Our case of the month for July 2014 is Flora an Italian Spinone puppy with a big personality and a rapidly growing body to go with it!
At nearly 5 months of age most puppies have grasped house training and clearing up occasional accidents has become a distant memory. However Flora appeared to be going in the other direction.
Out on her walks and in the garden Flora had been spending pennies like any other female dog but when relaxing and lying down she would leave a little puddle of urine behind. When we initially saw Flora she had developed some dermatitis between her back legs, a common problem in young puppies but this progressed to a bacterial infection. This was likely due to the skin being wet and irritated with leaking urine.
Any dog or cat leaking urine without being consciously aware suggests a problem. Urinary incontinence such as this can be due to a number of different causes. These include increases in thirst such as with diabetes or kidney disease, bladder and urinary tract infection or irritation (cystitis), and bladder sphincter weakness which can be secondary to hormone changes. The other consideration was Flora’s young age which may have suggested more of a developmental or congenital problem.
As some young dogs grow and develop the internal plumbing can end up being connected a little wrongly and one cause of urinary incontinence in young dogs is an ectopic ureter.
This is where the thin tube connecting one of the kidneys to the bladder (ureter) joins lower down and empties urine into the connection between the bladder and outside (urethra). Here you can see a diagram to explain what normal and abnormal 'plumbing' can look like. In simple terms your kidney produces urine, this should travel down the ureter to the bladder where it is contained until full and then you urinate the toxic waste out through your urethra to the outside world.
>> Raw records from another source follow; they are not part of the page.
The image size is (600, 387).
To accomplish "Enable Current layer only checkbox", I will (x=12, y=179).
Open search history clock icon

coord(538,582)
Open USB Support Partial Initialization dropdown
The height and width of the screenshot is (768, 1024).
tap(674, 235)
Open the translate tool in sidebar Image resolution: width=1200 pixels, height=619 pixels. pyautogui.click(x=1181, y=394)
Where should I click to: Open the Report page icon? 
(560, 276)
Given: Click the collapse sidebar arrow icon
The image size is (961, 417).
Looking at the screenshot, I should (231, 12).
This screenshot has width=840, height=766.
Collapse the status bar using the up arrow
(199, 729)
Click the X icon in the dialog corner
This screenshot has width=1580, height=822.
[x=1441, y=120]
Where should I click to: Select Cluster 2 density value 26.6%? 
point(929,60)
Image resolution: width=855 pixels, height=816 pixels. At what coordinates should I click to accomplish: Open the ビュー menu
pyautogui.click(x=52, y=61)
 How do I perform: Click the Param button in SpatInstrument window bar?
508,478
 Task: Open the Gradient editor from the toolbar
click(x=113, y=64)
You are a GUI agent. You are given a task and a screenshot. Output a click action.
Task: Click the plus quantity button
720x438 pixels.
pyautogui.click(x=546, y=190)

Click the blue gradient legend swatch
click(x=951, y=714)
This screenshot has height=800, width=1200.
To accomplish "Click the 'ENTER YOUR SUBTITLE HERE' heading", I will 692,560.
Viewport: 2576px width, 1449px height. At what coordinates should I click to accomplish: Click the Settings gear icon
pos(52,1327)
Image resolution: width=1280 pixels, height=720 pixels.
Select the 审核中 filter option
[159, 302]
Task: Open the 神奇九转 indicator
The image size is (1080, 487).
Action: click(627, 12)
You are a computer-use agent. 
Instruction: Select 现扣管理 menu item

However if your ureter is plumbed into your vagina by mistake you will constantly dribble urine bypassing the bladder.
Having ruled out other causes of Flora’s incontinence through blood testing, urine testing and treating her dermatitis the next step was to investigate her plumbing.
Ultrasound scanning of Flora’s bladder and kidneys showed no signs of bladder stones, bladder growths or polyps and her kidneys were a normal size and shape.
Under general anaesthetic a rigid endoscope was used to visualise the opening of Flora’s urethra and follow it up into her bladder. Have a look at the annotated pictures in the gallery below for a guided tour of how we perform cystoscopy and what amazing images you can see!
As you can see the inside of the body is a beautiful thing! Her vagina and bladder were normal with both ureters safely placed inside the bladder. This ruled out the possibility of Flora having ectopic ureters. No abnormalities were found with the bladder itself. In fact her ureters where in rude health and producing urine quite nicely! Have a look at this video of jets of urine being produced and then stored in her bladder - you need to watch for a few seconds and then all of a sudden you will see a jet from the left hand side of the screen. https://www.youtube.com/watch?v=QpLGKnzF9fU
Having discussed this case with some Veterinary Specialists it is likely that she has a weakness in the sphincter muscle at her bladder neck. This condition often improves after bitches have their first season as the hormones produced have an effect on this muscle.
In the meantime Flora has been prescribed a medication which helps to improve the strength of this muscle.
With a bit of luck Flora will grow out of this condition and in the meantime we will be able to manage her symptoms. If not there are several procedures available to help with managing urinary incontinence in bitches. Watch this space we will let you know how she gets on!